For the Middle–Late Bronze Age transition, calculus samples from 15 of 19 individuals were positive for evidence of ruminant milk consumption (Figs. 1c, 2c). Similar to the Early Bronze Age, we identified BLG, α-S1-casein and α-S2-casein, as well as the whey protein α-lactalbumin. Taxonomic identifications again ranged from the Pecora infraorder to genus-level identifications (including Ovis and Bos), but without any specific identifications for Capra or Equus. Supplementary Table 4 provides a full accounting of all identified dairy proteins for each individual.

Overall, our results point to a clear and marked shift in milk consumption patterns between the Eneolithic and Early Bronze Age in the Pontic–Caspian Steppe. The majority of Eneolithic individuals (10 out of 11 (92%)) in our assemblage lack any evidence for milk consumption, whereas the overwhelming majority of Early Bronze Age individuals (15 out of 16 (94%)) contain ample proteomic evidence for dairy consumption in their calculus. Although a single individual at Eneolithic Khvalynsk with somewhat equivocal evidence for the consumption of dairy from cattle may indicate small-scale dairy use, the reliability of this single identification is questionable. Our findings suggest that regular dairy consumption in the Pontic–Caspian Steppe began only at the time of the Eneolithic-to-Early Bronze Age transition. Although neighbouring Eneolithic farming populations in Europe appear to have been dairying39, those living across the steppe frontier did not adopt milking practices, which suggests the presence of a cultural frontier. The proteomic data are in broad agreement with findings from lipid analyses in the Ukraine (Supplementary Information section 2, Supplementary Table 2). They also agree with stable isotope analysis of individuals from Eneolithic-to-Bronze-Age Samara showing a corresponding shift from a heavy reliance on fish, deer and other riverine forest (C3) resources to a greater reliance on terrestrial and grassland (C3 and C4) animal products22,40.

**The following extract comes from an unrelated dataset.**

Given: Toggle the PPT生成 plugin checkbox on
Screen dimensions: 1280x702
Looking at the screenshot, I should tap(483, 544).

One important advantage of proteomic data is their ability, in some cases, to provide species-specific protein identifications. Our study offers evidence for the Bronze Age milking of sheep, goat and cattle, which fits with evidence for the herding of these animals. The lush valleys of the Pontic–Caspian Steppe provided ample forage and hydration for mixed herds of arid-adapted sheep and goat, as well as more water-reliant cattle41,42. Although a recent study has shown that lactase persistence—which results from the presence of an allele that enables production of lactase into adulthood—was rare in steppe populations of the Early Bronze Age43, we find that the western steppe community was regularly consuming dairy that could have included fresh milk and/or other processed products with reduced lactose, such as yogurts, cheeses or fermented milk beverages.

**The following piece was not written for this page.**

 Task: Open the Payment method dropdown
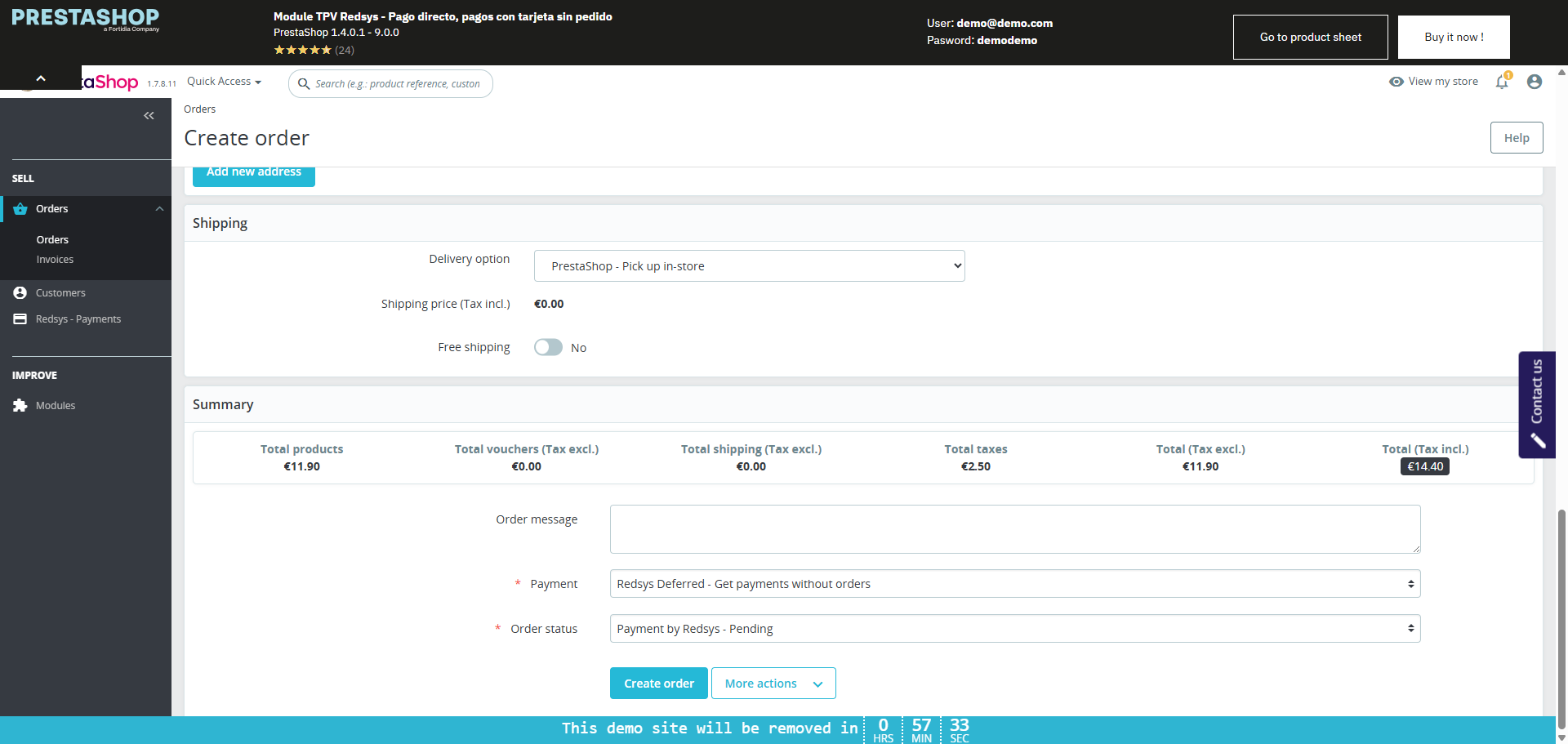click(x=1014, y=584)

Our study of dental calculus from the Eneolithic site of Botai to the east, where early horse milking has been suggested by lipid analysis (albeit equivocally44), did not yield milk proteins. Although two samples are insufficient for drawing broad conclusions, this finding does not support widespread milk consumption at the site13,45,46. However, two calculus samples from Early Bronze Age individuals of the Pontic–Caspian region do provide evidence for the consumption of horse milk. Combined with archaeogenetic evidence15 that places the Botai horses on a different evolutionary trajectory than the domesticated DOM2 E. caballus lineage, this finding—if backed up by further sampling and analysis—would seem to firmly shift the focus of sustained early horse domestication on the Eurasian steppe to the Pontic–Caspian region. So far, the oldest horse specimens that carry the DOM2 lineage date to between 2074 to 1625 calibrated years bc, at which time the lineage is archaeologically attested in present-day Russia, Romania and Georgia15. Our identification of—to our knowledge—the earliest horse milk proteins yet identified on the steppe or anywhere else reveals the presence of domestic horses in the western steppe by the Early Bronze Age, which suggests that the region (where the first evidence for horse chariots later emerged at about 2000 bc47) may have been the initial epicentre for domestication of the DOM2 lineage during the late fourth or third millennium bc.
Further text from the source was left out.